Sunday, 20 July 2025

IMO 2025 and LLM's misleading claim on gold medals

Hello, time for IMO again!

This is one of the IMO hosted that is closest to my base of New Zealand, but I am not a participant for sure and I am not a team staff anyway, so nothing other than the questions themselves. So let's dive into the questions right now, shall we?

As usual, this is not a full attempt with the proper time limit. This is my instinctive brainstorming and observations, together with comments when I check the discussions.

Q1. Do you call that combinatorics? Or algebra? I think it has bits of everything yet so simple that makes it hard to classify.

For $n=3$ that is pretty simple where you come up with the possibility of $k = 0,1,3$. But what about the general $n$? That must be by induction for sure, and it would be nice if we can reduce the $n$.

My instinct is an idea similar to the reciprocity proof: how many lattice points a line would cross given the first crossed point and the rational slope? That is simply the denominator of the slope at simplest form. That says, sunny lines are inefficient in covering the points whose size grows quadratically. However, this approach is so vague and leaves the cover set in a mess. Thus I changed the covering focus to the boundary instead.

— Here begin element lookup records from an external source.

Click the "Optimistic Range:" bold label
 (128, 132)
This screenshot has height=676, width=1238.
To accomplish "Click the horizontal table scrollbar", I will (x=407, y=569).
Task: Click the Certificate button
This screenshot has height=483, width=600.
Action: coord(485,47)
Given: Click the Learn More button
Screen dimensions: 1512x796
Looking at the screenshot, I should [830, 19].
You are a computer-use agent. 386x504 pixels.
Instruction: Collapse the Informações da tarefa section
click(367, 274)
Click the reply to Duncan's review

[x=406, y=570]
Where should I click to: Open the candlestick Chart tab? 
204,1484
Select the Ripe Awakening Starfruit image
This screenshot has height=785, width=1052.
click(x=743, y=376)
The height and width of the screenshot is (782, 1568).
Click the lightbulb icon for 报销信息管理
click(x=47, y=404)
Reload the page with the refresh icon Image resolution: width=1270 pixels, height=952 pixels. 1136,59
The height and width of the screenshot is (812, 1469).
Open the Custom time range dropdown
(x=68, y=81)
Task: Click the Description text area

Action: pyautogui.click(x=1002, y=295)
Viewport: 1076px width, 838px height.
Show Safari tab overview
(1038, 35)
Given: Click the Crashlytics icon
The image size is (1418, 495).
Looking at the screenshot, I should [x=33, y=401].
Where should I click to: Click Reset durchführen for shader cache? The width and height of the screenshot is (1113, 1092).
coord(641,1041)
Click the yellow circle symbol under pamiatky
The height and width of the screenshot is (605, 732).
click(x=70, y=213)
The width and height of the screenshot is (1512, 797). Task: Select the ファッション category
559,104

To be more precise, we focus on the colinear lattices $(1,b)$. Two cases to consider: if we include the line $x=1$ that passes through all those lattices we can reduce to lower $n$. If not, that is $n$ distinct lines passing through the $n$ lattices. For that case we ask the question: what lines cover the lattices $(b,n+1-b)$? If they are covered by the line $x+y = n+1$ then we reduce to lower $n$, otherwise again they are again covered by $n$ distinct lines.

Now this is a matching between the $(n-1)$ lattices $(1,1),...,(1,n-1)$ and $(2,n-1),...,(n,1)$ so that it covers all lattices not covered by the line connected to $(1,n)$. We focus on the lattices $(2,1),...,(n-1,1)$. If the line connecting $(1,1)$ does not connect $(n,1)$, all such $(n-2)$ lattices are not covered. They can't be covered by any other line connecting $(1,2),...,(1,n-1)$ either because such line won't be able to connect a lattice on $x+y=n$ then. Thus either $n=3$ or we force the line $y=1$. 

From the above we established that we can always reduce $n$ by arguing at least one of the lines would be the edge of the outermost triangle, so we can reduce $n$ until $n=3$ where we already know the answer.

I thought this is a nice argument until I checked AoPS.

oh.

OOOOHHHHHHH.

Point counting around the outermost triangle with inequality $2n \leq 3n-3$ is much better.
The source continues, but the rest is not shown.